Set problem:
Copy out the lines beginning at the one that contains "Task: Click 'piccola" and stopping after the one that contains "Action: 288,338", keeping the requests unchanged. In the answers, shift every coordinate by adding 124 to it.

Extracted records:
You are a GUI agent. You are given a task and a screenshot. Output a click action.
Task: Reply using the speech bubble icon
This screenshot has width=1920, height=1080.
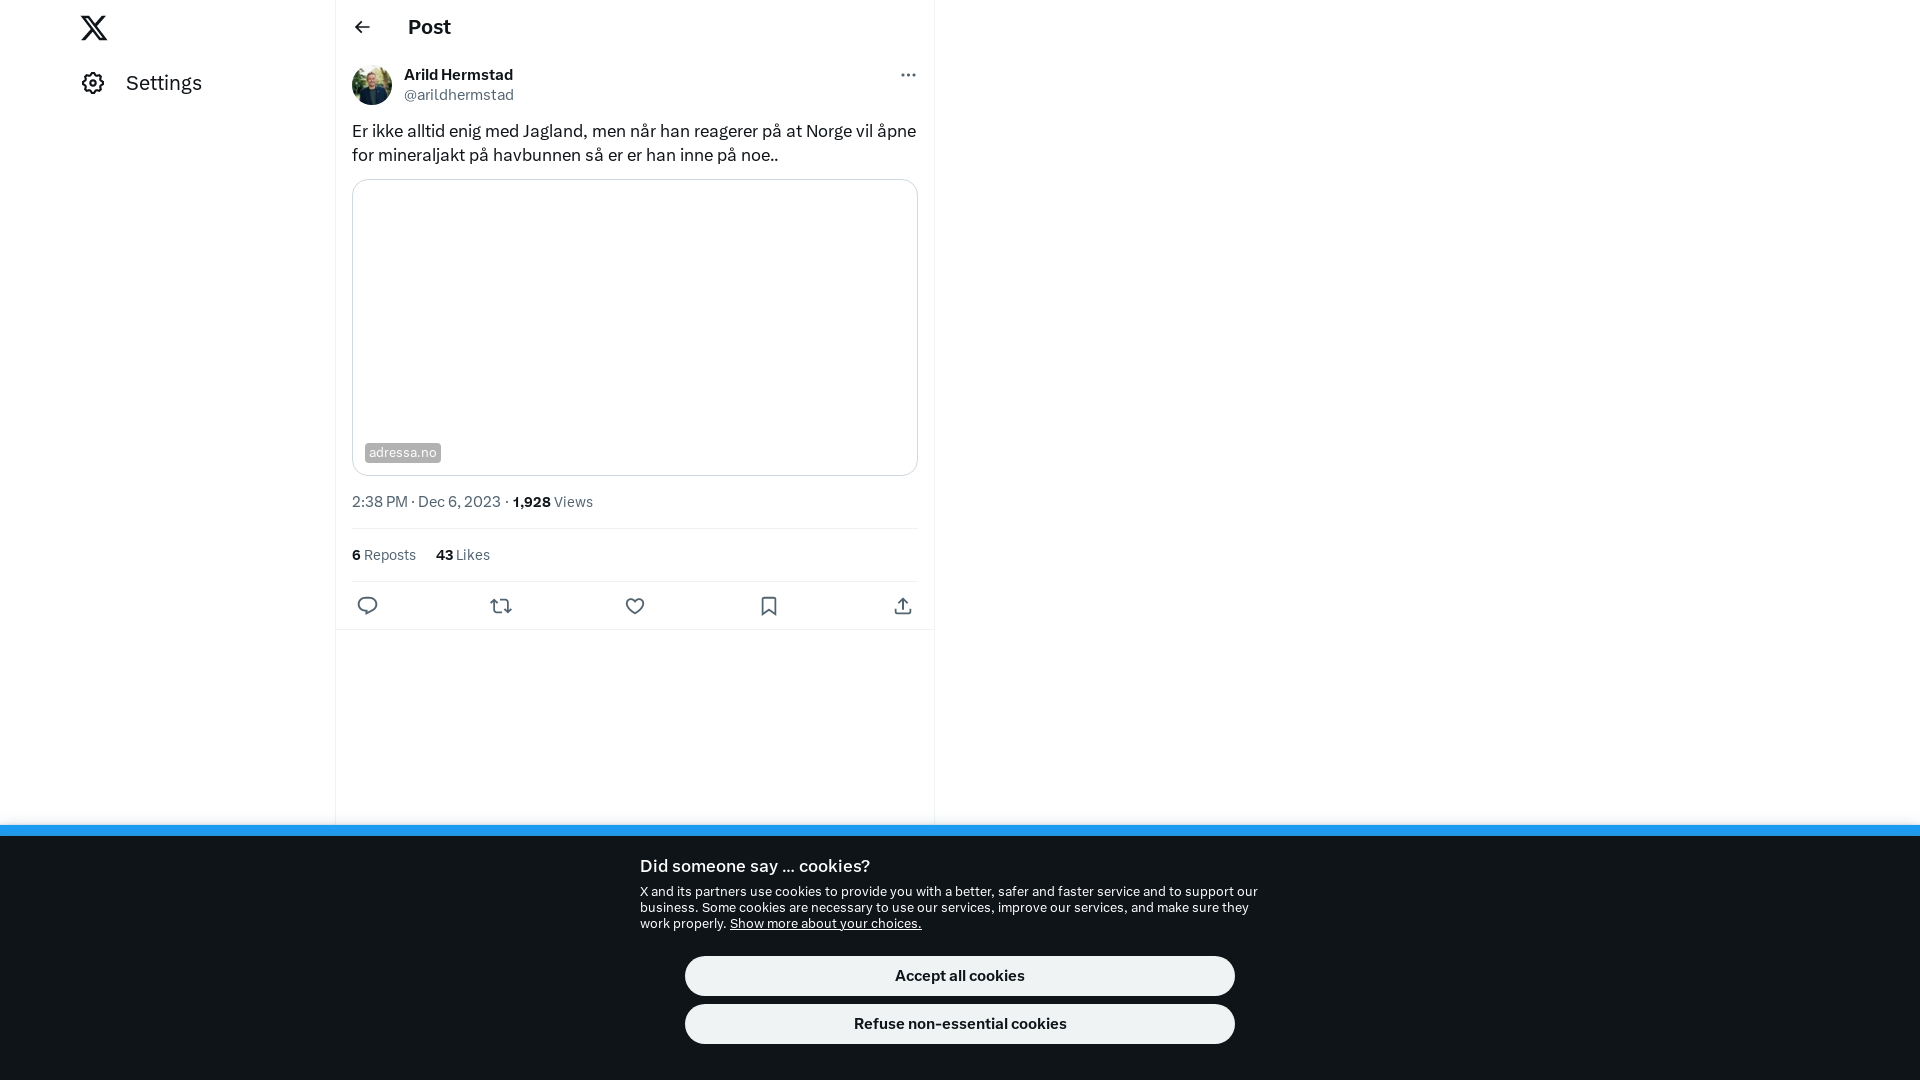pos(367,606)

* * *

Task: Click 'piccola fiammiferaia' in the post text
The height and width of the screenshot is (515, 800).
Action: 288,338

Answer to the task:
Task: Click 'piccola fiammiferaia' in the post text
The height and width of the screenshot is (515, 800).
Action: 412,462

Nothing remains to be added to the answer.